Collected data entries:
================================

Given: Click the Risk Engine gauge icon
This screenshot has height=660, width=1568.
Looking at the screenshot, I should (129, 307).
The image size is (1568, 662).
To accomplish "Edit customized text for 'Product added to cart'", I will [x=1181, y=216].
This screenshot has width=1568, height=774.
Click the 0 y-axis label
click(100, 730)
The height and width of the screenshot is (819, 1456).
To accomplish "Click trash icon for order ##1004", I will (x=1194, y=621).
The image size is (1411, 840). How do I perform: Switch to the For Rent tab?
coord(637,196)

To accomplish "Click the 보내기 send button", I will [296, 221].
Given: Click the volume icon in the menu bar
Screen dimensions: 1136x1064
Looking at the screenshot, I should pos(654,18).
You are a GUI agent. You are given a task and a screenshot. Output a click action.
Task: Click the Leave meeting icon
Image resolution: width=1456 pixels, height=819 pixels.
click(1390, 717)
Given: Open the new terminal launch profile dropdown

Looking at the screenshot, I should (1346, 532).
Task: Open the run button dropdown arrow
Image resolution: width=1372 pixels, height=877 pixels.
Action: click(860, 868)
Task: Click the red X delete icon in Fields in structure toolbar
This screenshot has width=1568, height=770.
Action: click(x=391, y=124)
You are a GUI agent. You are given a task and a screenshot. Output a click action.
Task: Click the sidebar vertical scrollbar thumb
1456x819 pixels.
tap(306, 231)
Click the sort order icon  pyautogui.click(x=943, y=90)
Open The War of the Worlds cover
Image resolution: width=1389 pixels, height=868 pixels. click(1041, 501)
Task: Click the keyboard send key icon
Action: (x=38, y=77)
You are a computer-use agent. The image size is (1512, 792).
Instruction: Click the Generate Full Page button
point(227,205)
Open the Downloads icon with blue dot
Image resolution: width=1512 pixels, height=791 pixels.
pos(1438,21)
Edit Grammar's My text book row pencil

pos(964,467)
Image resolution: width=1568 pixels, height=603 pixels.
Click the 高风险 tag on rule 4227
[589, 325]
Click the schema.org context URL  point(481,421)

================================

TASK TO CARRY OUT — Every entry is to be repeated precisely as it stands.

ANSWER SPACE —
Given: Click the Risk Engine gauge icon
This screenshot has height=660, width=1568.
Looking at the screenshot, I should (129, 307).
The image size is (1568, 662).
To accomplish "Edit customized text for 'Product added to cart'", I will [x=1181, y=216].
This screenshot has width=1568, height=774.
Click the 0 y-axis label
click(100, 730)
The height and width of the screenshot is (819, 1456).
To accomplish "Click trash icon for order ##1004", I will (x=1194, y=621).
The image size is (1411, 840). How do I perform: Switch to the For Rent tab?
coord(637,196)

To accomplish "Click the 보내기 send button", I will [296, 221].
Given: Click the volume icon in the menu bar
Screen dimensions: 1136x1064
Looking at the screenshot, I should pos(654,18).
You are a GUI agent. You are given a task and a screenshot. Output a click action.
Task: Click the Leave meeting icon
Image resolution: width=1456 pixels, height=819 pixels.
click(1390, 717)
Given: Open the new terminal launch profile dropdown

Looking at the screenshot, I should (1346, 532).
Task: Open the run button dropdown arrow
Image resolution: width=1372 pixels, height=877 pixels.
Action: click(860, 868)
Task: Click the red X delete icon in Fields in structure toolbar
This screenshot has width=1568, height=770.
Action: click(x=391, y=124)
You are a GUI agent. You are given a task and a screenshot. Output a click action.
Task: Click the sidebar vertical scrollbar thumb
1456x819 pixels.
tap(306, 231)
Click the sort order icon  pyautogui.click(x=943, y=90)
Open The War of the Worlds cover
Image resolution: width=1389 pixels, height=868 pixels. click(1041, 501)
Task: Click the keyboard send key icon
Action: (x=38, y=77)
You are a computer-use agent. The image size is (1512, 792).
Instruction: Click the Generate Full Page button
point(227,205)
Open the Downloads icon with blue dot
Image resolution: width=1512 pixels, height=791 pixels.
pos(1438,21)
Edit Grammar's My text book row pencil

pos(964,467)
Image resolution: width=1568 pixels, height=603 pixels.
Click the 高风险 tag on rule 4227
[589, 325]
Click the schema.org context URL  point(481,421)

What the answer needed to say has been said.